On the other hand, I think that your need and expectation of a convenient way to set both default 2D and 3D plot size is very sensible.

I can think of a few ways to accomplish that, but I'm not sure which would be best, both long term and/or as quick fix. (Eg. alter behavior of plots:-setoptions, ask for new interface settings, alter PLOT/PLOT3D printing, alter individual plotting commands, etc). For a one-off quick fix it might be simplest to alter the printing... I might have time for that.

Your question does not make sense.

Please explain clearly what you are trying to do.

@Carl Love  I forget where I first saw the idea to factor the degree 8 polynomial using this field extension. It factors into a pair of quartics (which can each be solved explicitly, naturally). I have a recollection that it might have been something by Robert Israel.

Download forfun.mw

@Carl Love That's nicely done.

@Kitonum I'm curious as to your methodology. Mine didn't produce a nice form for the sin term. Did I miss something easy?

Download conv_radical.mw

@CyberRob There is no doubt a more efficient way to do this using coeff/coeffs. But I'm trying to figure out whether this is what you're after.

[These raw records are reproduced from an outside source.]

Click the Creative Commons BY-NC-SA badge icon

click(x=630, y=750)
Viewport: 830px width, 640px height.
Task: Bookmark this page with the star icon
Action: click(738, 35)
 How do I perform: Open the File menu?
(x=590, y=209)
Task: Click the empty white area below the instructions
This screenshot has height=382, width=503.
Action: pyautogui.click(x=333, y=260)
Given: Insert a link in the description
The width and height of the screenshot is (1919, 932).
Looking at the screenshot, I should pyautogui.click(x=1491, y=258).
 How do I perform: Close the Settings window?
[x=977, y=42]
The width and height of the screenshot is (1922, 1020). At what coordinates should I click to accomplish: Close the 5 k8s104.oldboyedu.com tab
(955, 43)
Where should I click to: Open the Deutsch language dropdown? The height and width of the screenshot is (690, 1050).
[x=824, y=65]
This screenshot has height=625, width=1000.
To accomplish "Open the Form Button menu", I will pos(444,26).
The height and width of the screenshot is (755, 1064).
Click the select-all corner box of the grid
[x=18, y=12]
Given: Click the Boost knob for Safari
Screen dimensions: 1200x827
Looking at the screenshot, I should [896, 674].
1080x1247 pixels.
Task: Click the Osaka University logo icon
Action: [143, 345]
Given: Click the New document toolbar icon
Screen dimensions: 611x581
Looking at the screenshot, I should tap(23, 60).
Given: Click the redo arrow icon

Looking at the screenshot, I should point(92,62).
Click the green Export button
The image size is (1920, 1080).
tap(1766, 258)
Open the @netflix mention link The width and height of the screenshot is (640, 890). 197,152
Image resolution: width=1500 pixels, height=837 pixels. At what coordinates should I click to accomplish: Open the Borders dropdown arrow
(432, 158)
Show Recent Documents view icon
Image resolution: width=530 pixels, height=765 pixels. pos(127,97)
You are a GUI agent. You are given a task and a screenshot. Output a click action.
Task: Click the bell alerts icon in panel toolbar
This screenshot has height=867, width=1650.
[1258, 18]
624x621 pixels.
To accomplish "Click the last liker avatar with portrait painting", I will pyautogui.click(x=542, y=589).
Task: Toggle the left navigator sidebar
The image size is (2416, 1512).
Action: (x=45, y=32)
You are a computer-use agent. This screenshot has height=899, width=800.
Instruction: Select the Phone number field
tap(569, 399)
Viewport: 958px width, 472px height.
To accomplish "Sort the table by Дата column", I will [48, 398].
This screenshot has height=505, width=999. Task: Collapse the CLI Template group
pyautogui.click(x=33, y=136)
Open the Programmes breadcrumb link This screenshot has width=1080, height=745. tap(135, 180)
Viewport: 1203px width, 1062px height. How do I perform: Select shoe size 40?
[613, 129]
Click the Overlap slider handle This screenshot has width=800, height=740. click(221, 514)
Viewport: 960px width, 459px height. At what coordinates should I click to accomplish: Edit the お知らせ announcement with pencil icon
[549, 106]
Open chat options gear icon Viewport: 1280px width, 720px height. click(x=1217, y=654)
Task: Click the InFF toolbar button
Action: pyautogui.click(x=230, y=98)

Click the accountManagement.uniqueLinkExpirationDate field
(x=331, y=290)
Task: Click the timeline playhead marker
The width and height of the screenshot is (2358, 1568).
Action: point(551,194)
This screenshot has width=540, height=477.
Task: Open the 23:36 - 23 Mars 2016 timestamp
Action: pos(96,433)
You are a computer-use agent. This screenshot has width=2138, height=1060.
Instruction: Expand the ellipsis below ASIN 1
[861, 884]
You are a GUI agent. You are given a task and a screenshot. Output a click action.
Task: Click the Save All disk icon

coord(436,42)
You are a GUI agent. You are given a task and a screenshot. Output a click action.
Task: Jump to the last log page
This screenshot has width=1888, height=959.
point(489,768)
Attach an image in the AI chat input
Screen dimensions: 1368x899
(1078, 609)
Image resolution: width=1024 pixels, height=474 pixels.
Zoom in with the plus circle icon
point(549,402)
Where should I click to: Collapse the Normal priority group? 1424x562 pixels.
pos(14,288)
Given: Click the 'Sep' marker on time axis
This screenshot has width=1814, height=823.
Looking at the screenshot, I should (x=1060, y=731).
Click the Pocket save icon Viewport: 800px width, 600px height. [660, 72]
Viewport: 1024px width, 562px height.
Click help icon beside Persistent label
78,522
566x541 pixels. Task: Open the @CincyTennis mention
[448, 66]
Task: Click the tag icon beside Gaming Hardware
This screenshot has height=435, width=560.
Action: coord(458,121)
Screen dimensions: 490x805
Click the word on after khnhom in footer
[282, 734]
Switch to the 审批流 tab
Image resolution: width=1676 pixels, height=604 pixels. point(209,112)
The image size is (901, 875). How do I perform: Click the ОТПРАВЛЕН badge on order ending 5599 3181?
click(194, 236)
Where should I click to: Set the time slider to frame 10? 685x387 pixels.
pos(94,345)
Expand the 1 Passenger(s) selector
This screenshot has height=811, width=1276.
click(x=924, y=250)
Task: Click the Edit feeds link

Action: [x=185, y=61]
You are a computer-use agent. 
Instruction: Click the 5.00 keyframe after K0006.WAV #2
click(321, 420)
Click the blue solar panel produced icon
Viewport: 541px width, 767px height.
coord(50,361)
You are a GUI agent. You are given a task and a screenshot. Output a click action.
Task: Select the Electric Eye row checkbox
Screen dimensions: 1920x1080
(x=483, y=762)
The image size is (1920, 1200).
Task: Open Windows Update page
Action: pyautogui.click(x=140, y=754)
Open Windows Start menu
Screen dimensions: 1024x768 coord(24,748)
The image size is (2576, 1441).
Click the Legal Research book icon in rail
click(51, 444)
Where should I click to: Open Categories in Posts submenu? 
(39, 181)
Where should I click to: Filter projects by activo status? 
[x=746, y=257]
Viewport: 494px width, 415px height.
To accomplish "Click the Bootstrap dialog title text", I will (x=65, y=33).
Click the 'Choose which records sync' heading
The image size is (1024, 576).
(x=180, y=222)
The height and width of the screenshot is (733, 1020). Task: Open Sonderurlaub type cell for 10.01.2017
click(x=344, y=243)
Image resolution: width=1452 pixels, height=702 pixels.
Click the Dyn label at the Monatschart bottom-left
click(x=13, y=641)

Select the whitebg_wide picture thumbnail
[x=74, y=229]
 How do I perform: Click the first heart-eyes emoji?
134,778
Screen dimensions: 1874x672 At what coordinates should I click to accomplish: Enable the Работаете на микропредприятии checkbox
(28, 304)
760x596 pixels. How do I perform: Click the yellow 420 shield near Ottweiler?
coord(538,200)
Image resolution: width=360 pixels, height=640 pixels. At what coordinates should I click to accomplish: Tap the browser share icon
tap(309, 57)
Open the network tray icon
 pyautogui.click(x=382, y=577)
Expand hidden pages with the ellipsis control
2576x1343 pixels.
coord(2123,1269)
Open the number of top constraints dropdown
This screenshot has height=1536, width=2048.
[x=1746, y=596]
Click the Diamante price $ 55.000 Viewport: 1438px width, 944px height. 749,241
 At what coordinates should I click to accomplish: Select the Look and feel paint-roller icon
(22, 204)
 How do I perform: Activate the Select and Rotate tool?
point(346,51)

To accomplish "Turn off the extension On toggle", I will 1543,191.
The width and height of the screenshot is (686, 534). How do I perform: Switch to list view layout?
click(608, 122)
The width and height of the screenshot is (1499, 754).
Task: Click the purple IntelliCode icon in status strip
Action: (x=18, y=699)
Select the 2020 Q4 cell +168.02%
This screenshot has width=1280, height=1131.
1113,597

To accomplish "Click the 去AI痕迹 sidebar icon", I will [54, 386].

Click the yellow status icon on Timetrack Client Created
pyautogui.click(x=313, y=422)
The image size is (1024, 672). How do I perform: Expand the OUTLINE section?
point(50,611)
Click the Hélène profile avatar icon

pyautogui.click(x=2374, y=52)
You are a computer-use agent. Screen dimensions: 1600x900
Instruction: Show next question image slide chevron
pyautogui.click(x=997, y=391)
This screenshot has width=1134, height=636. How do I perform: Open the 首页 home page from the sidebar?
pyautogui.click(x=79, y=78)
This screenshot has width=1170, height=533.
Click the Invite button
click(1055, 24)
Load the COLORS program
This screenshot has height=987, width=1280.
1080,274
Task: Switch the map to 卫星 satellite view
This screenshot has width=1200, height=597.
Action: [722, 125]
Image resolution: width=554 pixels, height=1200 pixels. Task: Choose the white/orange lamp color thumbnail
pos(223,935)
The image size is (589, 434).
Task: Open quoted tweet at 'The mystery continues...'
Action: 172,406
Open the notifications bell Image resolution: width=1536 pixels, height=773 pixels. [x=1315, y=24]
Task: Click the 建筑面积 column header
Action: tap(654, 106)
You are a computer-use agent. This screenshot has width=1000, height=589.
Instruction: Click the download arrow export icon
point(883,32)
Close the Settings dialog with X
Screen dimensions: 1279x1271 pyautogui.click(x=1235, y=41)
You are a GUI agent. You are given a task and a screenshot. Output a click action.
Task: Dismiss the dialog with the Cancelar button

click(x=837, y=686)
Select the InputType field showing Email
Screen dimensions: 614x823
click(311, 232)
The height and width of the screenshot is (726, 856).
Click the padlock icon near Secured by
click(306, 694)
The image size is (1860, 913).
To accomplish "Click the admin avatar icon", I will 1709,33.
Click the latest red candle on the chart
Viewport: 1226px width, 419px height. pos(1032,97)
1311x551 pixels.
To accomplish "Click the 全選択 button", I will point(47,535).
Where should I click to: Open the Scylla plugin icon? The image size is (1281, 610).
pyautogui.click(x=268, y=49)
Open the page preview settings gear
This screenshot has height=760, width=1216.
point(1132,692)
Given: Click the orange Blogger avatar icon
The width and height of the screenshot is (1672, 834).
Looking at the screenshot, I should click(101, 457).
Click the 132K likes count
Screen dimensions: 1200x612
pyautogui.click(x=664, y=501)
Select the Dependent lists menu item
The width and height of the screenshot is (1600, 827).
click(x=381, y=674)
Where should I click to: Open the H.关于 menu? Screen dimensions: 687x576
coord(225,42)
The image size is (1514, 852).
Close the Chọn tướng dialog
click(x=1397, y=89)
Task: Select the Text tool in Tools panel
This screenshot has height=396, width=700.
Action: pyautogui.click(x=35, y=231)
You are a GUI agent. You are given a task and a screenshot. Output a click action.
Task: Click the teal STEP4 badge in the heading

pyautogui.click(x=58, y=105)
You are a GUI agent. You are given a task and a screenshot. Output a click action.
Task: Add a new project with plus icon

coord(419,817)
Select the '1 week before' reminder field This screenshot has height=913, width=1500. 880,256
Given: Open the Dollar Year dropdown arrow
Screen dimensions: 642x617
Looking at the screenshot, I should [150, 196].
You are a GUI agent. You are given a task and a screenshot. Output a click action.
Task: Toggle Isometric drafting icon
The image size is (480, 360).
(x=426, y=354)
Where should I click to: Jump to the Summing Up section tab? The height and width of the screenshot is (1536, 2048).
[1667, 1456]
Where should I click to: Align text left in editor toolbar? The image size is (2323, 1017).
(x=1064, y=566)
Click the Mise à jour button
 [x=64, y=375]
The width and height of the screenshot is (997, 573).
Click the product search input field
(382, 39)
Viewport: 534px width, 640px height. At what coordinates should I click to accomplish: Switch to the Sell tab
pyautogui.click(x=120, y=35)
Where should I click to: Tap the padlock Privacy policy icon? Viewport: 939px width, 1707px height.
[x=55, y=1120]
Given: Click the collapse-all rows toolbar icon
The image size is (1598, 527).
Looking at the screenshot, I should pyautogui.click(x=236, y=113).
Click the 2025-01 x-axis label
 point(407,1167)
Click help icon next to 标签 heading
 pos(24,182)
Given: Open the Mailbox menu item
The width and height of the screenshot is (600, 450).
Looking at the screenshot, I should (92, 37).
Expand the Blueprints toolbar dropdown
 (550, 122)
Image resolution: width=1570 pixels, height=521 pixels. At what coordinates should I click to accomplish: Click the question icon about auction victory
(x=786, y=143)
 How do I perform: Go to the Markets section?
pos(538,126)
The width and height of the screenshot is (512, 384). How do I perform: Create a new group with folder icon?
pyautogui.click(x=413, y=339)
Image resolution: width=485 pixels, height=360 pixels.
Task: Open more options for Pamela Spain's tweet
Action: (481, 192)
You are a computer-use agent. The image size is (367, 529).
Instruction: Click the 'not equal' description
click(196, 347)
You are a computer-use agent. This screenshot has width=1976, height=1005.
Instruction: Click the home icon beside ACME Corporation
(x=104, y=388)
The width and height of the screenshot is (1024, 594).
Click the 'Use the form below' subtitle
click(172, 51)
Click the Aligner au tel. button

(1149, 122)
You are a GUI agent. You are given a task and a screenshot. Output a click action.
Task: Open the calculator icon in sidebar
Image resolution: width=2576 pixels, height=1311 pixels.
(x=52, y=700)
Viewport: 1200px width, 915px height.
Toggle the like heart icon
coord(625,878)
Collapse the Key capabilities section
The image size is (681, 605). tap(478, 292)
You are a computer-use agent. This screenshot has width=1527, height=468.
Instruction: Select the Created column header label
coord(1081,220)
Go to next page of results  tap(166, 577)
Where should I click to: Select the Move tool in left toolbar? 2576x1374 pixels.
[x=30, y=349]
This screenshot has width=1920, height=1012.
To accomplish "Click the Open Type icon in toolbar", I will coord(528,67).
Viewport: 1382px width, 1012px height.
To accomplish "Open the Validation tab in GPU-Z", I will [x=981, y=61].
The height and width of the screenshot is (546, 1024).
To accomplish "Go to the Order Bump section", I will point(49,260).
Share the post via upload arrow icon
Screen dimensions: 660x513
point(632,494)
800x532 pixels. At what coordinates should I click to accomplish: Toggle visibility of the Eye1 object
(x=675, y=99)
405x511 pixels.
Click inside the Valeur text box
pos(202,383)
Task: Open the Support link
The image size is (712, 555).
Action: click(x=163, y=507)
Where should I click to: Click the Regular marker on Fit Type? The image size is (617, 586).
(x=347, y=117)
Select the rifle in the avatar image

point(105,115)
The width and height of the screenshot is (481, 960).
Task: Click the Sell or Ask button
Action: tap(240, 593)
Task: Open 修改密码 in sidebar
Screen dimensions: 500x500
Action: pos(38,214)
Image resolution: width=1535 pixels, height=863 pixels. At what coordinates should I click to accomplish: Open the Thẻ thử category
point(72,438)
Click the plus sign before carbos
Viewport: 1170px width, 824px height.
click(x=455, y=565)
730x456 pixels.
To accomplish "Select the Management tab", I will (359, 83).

I still don't understand why in your second example you wanted a factor like,
   nurdel*(dnub*nur + dnur*nub)
while in your first example you wanted a factor like,
   dnub*nur*nurdel + dnur*nub*nurdel

Download collect_ac2.mw

An alternative for step1 (possibly better) might be,

step1 := proc(ee) local K;
           eval(collect(collect(ee,vars,K),K,simplify),K=(x->x));
         end proc:

@Kitonum For the very first example the OP's expected result is not the "simplest" form (lowest leaf count, shortest, fully factored, etc). So, while your comment is correct, I don't see how it figures in here.